This is the title I chose for my personal blog, which is meant to give me an outlet for one of my favorite crafts – writing – plus to use an image from my favorite sport, golf. Out of college, my first job was as a reporter for the Daily Astorian in Astoria, Oregon, and I went on from there to practice writing in all my professional positions, including as press secretary in Washington, D.C. for a Democrat Congressman from Oregon (Les AuCoin), as an Oregon state government manager in Salem and Portland, as press secretary for Oregon’s last Republican governor (Vic Atiyeh), and as a private sector lobbyist. This blog also allows me to link another favorite pastime – politics and the art of developing public policy – to what I write. I could have called this blog “Middle Ground,” for that is what I long for in both politics and golf. The middle ground is often where the best public policy decisions lie. And it is where you want to be on a golf course.
Today, I open one of three departments I run, the Department of Pet Peeves.
I do so to emphasize one example of a “words matter” emphasis for me.
Before opening Pet Peeves, know that the other departments I run are the Department of Good Quotes Worth Remembering and the Department of “Just Saying.” All three departments operate under my full and complete authority; no one tells me what to do.
My new pet peeve arises from a story in the Washington Post written by media critic Erik Wemple, normally a very competent writer.

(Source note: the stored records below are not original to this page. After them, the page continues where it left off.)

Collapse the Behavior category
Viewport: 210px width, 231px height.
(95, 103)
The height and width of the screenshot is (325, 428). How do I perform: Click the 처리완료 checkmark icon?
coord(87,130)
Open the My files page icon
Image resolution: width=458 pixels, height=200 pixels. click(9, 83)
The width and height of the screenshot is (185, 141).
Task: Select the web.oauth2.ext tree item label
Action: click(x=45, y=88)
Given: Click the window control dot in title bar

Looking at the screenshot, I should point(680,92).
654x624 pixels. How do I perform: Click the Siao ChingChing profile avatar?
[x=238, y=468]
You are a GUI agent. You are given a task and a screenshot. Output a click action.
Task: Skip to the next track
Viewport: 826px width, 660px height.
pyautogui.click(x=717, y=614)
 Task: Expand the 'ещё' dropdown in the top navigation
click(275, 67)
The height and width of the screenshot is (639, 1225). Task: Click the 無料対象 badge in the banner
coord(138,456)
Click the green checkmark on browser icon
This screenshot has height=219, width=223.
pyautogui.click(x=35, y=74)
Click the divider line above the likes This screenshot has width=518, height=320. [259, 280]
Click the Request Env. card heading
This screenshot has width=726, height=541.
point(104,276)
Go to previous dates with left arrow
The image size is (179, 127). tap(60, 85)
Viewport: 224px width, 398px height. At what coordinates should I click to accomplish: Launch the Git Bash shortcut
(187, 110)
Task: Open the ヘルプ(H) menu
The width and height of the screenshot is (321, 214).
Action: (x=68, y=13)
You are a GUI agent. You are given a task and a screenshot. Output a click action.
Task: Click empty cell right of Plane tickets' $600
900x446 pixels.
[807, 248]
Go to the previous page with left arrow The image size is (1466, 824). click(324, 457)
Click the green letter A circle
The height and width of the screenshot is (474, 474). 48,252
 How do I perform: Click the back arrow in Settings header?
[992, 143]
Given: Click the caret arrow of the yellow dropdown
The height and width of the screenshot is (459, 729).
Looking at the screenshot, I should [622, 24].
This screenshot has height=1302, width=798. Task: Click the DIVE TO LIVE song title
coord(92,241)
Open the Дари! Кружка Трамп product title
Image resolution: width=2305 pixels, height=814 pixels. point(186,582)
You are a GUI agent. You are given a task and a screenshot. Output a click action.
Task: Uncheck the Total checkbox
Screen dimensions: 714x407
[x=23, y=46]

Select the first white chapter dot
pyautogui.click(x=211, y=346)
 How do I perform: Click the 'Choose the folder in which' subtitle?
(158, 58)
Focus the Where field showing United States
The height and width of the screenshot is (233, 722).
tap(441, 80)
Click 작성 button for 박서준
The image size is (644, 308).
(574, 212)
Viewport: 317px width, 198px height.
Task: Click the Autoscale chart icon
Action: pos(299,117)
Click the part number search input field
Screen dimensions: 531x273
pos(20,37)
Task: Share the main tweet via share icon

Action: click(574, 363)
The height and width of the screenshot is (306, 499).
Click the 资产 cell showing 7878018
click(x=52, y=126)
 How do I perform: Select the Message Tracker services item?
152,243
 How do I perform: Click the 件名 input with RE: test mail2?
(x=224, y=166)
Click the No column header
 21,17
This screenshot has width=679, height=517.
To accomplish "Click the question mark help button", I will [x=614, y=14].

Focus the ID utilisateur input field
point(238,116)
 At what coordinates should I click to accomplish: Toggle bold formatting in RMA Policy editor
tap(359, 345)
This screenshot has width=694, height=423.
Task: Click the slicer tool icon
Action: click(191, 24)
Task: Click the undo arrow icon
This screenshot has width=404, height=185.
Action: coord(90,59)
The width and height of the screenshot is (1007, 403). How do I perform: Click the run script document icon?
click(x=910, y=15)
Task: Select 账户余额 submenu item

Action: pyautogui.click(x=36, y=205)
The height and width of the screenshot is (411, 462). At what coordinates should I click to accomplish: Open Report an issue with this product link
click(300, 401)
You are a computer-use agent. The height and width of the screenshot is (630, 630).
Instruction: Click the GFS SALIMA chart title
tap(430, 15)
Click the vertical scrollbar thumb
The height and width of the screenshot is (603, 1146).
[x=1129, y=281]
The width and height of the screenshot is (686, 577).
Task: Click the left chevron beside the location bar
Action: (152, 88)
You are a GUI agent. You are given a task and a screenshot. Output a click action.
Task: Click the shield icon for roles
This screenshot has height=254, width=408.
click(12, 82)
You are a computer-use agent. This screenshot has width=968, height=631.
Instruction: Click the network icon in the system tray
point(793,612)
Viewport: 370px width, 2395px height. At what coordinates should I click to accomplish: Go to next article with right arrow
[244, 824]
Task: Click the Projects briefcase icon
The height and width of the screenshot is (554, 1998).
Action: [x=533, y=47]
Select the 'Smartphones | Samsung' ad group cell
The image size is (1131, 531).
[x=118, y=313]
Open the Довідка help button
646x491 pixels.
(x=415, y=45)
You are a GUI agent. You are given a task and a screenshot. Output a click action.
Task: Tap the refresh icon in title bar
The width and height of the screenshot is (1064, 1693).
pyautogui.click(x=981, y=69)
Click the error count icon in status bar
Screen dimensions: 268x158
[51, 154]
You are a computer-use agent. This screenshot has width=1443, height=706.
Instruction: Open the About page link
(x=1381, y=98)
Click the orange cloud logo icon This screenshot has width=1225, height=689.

His most recent story appeared under this headline:
“Why did the New York Post disappear an article on sexual assault?”
His story started this way:
“The New York Post is officially busted. In September 2017, it published an apparent scoop about an alleged sexual assault by a top staffer to then-New York City Public Advocate Letitia James. Then it disappeared the story without alerting its readers — a major violation of journalism hygiene.”
Say what?
The word disappear is not a verb. You can make something disappear. Buy you can’t disappear something.
At one point, I thought what occurred might rest with the headline writer and, those of who have been in the journalism business know that headline writers sometimes get things wrong as they post stories.
But, this time, it was both the writer and the headline writer.
So, Mr. Wemple and his colleagues at the Post should know better and do better.